- _Extract to read_:
** BEGIN **
From your description it is not clear whether the teams are actually working on separate projects - I assume they are.
In the ideal case, I think this should be mainly decided by the teams themselves, but they would come to more or less the same conclusion (i.e. using Agile). Especially if prominent members of the teams used to work together in the single Agile team before, they tend to naturally bring with them the practices they tried and proven to work.
However, each new team is bound to encounter its own, more or less different situation and challenges, so over time they will develop their own process a little bit differently from the others. And that is fine, within certain limits. In order to make management's life easier, it is advisable to agree upon and stick to some common way of reporting towards management. But since Agile is not reporting-heavy, I don't think this imposes huge restrictions on any team.
Now, if one team comes up with a process improvement, it is indeed useful for other teams to learn about it - as long as it actually solves some problem of theirs too. So IMO the best approach would be to keep up communication between teams regarding retrospectives and process improvement solutions, by way of some designated team members (one from each team would be enough - e.g. the Scrum Masters) to regularly meet after each sprint and discuss the problems they encountered, the solutions they tried, and the results.
So if Team A tells about a problem, it is possible that Team B has already got a working solution for it, which can be applied right away. Or if Team A has an idea to solve same problem, it is possible that Team C has already experimented with a similar idea and they have gained useful experience which they can share with Team A. Etc. The point is that any team is most interested in solutions to their concrete problems, so it is best to approach knowledge sharing from this perspective: adapting solutions to concrete problems, rather than trying to adapt processes to imaginary "solutions". Development teams would be pretty normal to resist the latter approach, but not the former.
It looks like you took some fancy items from agile development, put them to waterfall process and now you call it agile.
The product is developed for a customer who will re-sell it while
paying us royalty.
This is OK.
The team does not get to talk directly to the end user. Only to
the reseller.
This is OK. Product owner talk to reseller and collects requirements.
A product requirements document was created before starting
development.
This is not OK. I haven't seen the project where definite requirement set can be defined upfront. Change your product requirements document to product vision (short) with some initial set of requirements which are subject to change.
The requirements are rigid and do not change.
This is not OK and you will see in the future that it is also not true.
A delivery schedule was agreed on with milestones such as "alpha",
"beta" etc. and features/times attached to those milestones.
This is not OK. The real schedule will be visible from the team progress. You can make general milestones but assigning exact set of features which will be implemented in these milestones is not agile. This can change during development.
** END **
- _Data lines_:
** BEGIN **
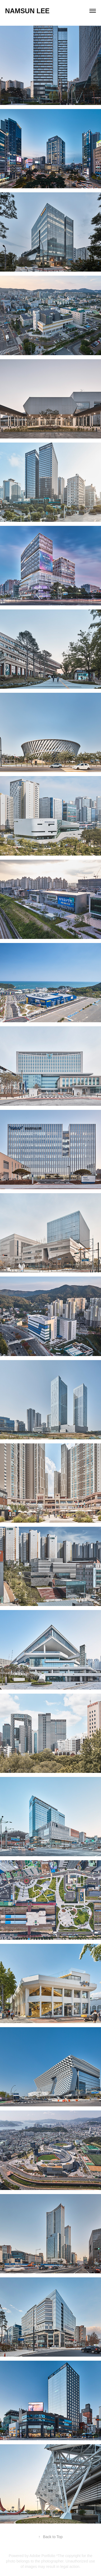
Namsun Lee (27, 11)
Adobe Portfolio (42, 2556)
** END **
- _Exercise instructions_:
a) In the passage on agile teams, which team members are offered as an example of the designated representatives who would meet after each sprint?
b) Reproduce the stretch of the passage on agile teams from "A product requirements" through "to those milestones.", word for word.

- _Outputs in order_:
a) The Scrum Masters, one from each team.

b)
A product requirements document was created before starting
development.
This is not OK. I haven't seen the project where definite requirement set can be defined upfront. Change your product requirements document to product vision (short) with some initial set of requirements which are subject to change.
The requirements are rigid and do not change.
This is not OK and you will see in the future that it is also not true.
A delivery schedule was agreed on with milestones such as "alpha",
"beta" etc. and features/times attached to those milestones.